■ Given records:
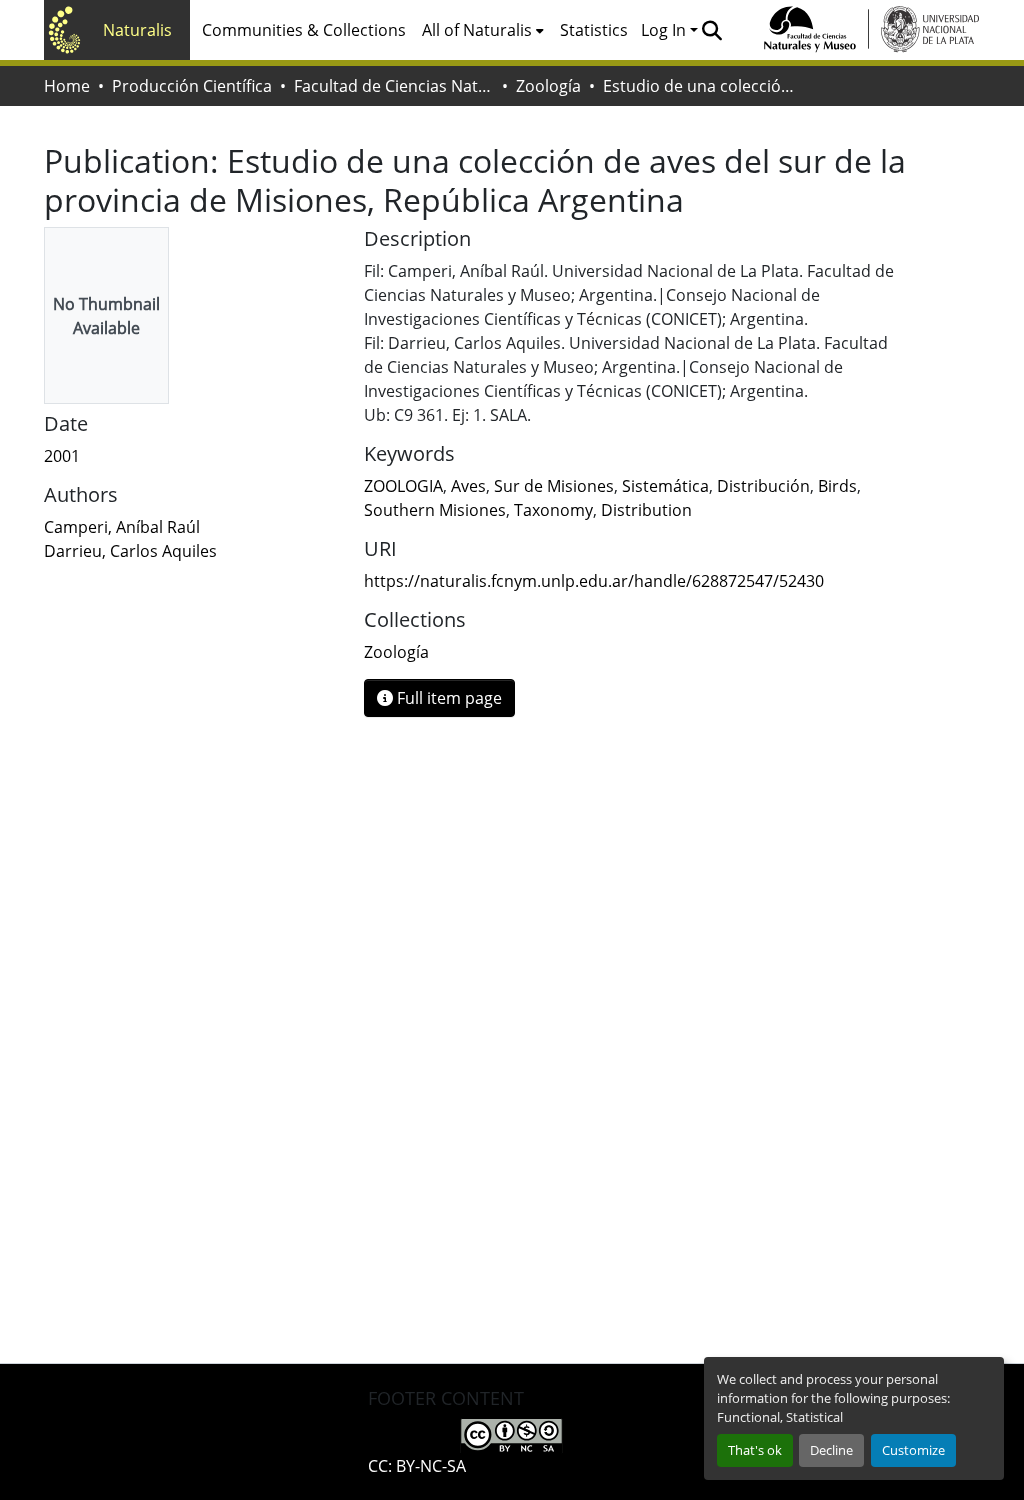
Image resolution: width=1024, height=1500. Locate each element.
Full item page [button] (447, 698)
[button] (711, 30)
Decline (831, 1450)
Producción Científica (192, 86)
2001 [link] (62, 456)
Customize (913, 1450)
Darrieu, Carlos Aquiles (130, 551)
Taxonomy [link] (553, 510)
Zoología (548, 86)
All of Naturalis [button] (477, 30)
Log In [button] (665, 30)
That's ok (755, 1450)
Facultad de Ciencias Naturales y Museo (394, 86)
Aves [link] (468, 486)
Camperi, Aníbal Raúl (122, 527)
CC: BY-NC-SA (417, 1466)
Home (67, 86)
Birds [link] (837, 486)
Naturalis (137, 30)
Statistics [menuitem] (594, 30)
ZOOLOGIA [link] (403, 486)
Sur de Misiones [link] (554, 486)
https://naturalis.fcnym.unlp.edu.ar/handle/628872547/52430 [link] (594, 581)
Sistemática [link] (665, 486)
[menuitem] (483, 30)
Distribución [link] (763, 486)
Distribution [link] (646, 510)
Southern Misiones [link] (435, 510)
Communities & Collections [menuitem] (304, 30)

--

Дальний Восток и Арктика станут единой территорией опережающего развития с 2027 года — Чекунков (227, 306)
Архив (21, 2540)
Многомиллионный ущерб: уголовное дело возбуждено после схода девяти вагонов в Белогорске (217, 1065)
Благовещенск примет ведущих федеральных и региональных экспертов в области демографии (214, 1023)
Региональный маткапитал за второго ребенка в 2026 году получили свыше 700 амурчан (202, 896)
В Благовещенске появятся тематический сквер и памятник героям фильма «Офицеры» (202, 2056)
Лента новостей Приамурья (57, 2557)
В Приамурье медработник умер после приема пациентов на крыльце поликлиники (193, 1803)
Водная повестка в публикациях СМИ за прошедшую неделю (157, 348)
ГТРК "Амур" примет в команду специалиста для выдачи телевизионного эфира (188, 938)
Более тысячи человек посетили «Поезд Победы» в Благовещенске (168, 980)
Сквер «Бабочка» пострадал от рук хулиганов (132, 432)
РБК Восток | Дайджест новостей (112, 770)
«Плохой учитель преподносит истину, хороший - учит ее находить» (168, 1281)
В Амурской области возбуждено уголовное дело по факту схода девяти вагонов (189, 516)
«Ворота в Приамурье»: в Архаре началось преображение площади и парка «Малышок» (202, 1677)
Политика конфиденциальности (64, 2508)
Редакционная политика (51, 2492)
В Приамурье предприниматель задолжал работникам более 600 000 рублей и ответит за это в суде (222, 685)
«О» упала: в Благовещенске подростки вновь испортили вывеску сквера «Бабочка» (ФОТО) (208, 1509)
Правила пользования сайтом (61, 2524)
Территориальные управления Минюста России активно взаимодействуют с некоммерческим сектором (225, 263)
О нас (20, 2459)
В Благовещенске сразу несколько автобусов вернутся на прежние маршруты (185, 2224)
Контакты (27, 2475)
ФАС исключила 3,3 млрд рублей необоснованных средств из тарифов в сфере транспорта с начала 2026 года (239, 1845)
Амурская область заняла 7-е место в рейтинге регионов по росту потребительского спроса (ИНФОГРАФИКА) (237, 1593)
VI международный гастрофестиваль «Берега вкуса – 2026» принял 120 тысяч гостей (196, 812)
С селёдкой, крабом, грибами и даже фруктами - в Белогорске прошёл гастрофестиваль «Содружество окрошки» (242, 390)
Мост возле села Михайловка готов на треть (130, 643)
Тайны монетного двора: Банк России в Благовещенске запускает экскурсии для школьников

■ What the task requires: Using the material above, return every line that holds the string "года".

■ Result for this exercise:
Дальний Восток и Арктика станут единой территорией опережающего развития с 2027 года — Чекунков (227, 306)
ФАС исключила 3,3 млрд рублей необоснованных средств из тарифов в сфере транспорта с начала 2026 года (239, 1845)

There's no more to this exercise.